*INSTRUCCIONES DE LA TAREA*. Continúa el texto sobre internet y la labor docente a partir de su última oración.

*TEXTO DE ORIGEN*.
# # # #
Internet ha cambiado nuestra manera de acceder a la información y a la desinformación. A lo que se suma el efecto que las redes sociales han cambiado la manera de relacionarnos. Todo esto nos abre unos horizontes y un abrumador espacio, siempre virtual, a las relaciones humanas y al legado cultural de la raza humana. Pero ¿quién no se ha quedado delante del navegador en blanco, sin saber qué buscar? El exceso de información atrofia la curiosidad. Además, adentrarse sin carta de navegación en un océano global de información sin límites puede ser peligroso. De ahí que la labor docente en los centros de enseñanza debe, primero, tener un componente humano, una dimensión moral, de transmisión no tanto de conocimiento, sino de actitud hacia el conocimiento y su utilización según valores éticos. Y, en segundo lugar, en nuestros días, debe ser la carta de navegación que ayude al estudiante a llegar a puerto, a distinguir la ciencia de la paraciencia, las hipótesis vigentes sobre la estimulación de la respuesta inmunitaria frente a las arengas catastrofistas de los antivacunas, por poner un ejemplo en que internet a menudo desinforma.
# # # #
*DATOS PROPORCIONADOS*.
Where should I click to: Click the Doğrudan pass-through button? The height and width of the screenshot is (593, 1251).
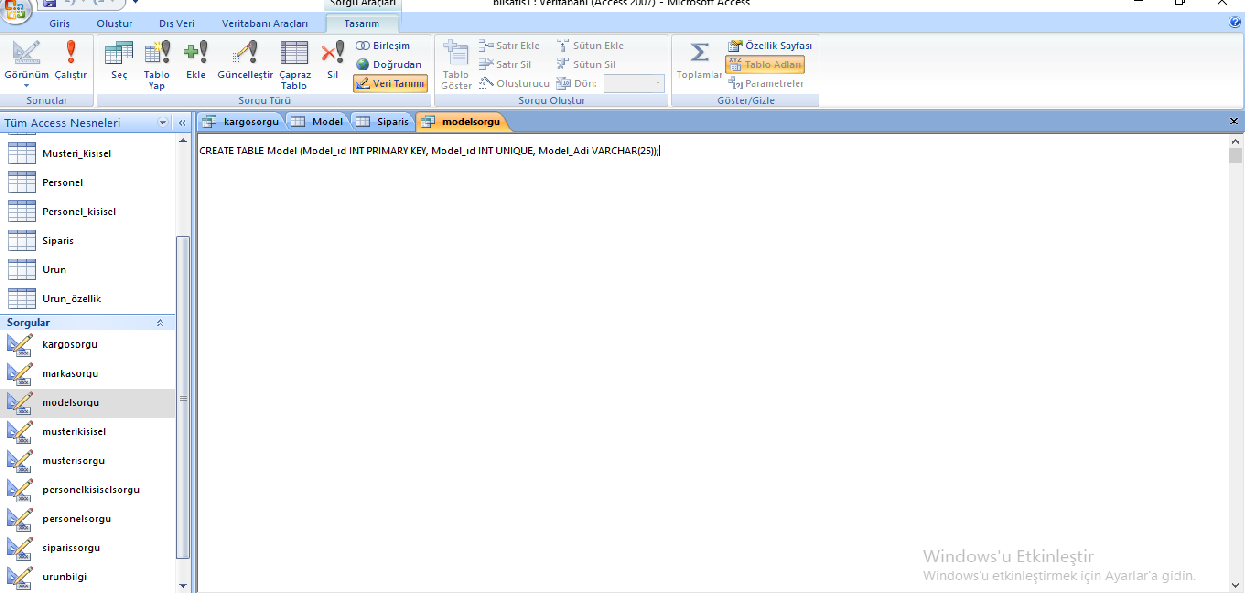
# # # #
*RESPUESTA ESCRITA*.
En este contexto, voy a destacar un ejemplo del potencial que tienen las nuevas tecnologías de la comunicación para ejercer de carta de navegación con un criterio científico a la vez que lúdico e incluso aventurero, en el que he participado recientemente. Reconozco mi escepticismo inicial ante la idea del Profesor Ignacio López Goñi, de la Universidad de Navarra, responsable del blog microBIO, de hacer un curso masivo on-line (MOOC) sobre Microbiología por Twitter. Con el apoyo del grupo de Difusión y Docencia de la Sociedad Española de Microbiología, reclutó a 30 profesores y cada uno de nosotros preparamos una clase en 40 tuits sobre bacterias, virus, hongos, biotecnología, infecciones, fermentación, fisiología, etc., etc. En contra de mis expectativas, desde la primera clase me enganchó: estábamos conectando en directo con un montón de alumnos virtuales curiosos por la ciencia en diversos lugares del mundo. El profesor había seleccionado material validado por sus conocimientos científicos, pero divulgativo y a menudo entretenido, intentando sorprender en cada tuit. El resultado son cientos de píldoras de conocimiento con otros tantos de enlaces a páginas, imágenes, webs y videos sobre microbiología que, acabado el curso, ha quedado recopilado en Storify. Quienes lo hemos seguido hemos aprendido y hemos disfrutado. Todo ello gratis y dando un ejemplo espontáneo de lo que los especialistas en educación me consta estudian como nuevas técnicas pedagógicas, aquí en Harvard y en muchos otros sitios… Se habla de “gamificación” de la enseñanza, aprender jugando sobre soportes audiovisuales e interactivos.

Tranquilos, Sócrates, Unamuno… La oratoria no ha muerto, simplemente se propaga por fibra óptica. Además, por mucho que nos empeñemos en automatizar el contacto humano, la experiencia real no es como la virtual. Como realmente se aprende es por imitación. Y para eso hay que establecer contacto directo con el maestro. No podemos estar siempre navegando. Hay que tocar tierra de vez en cuando y poner los pies en el suelo.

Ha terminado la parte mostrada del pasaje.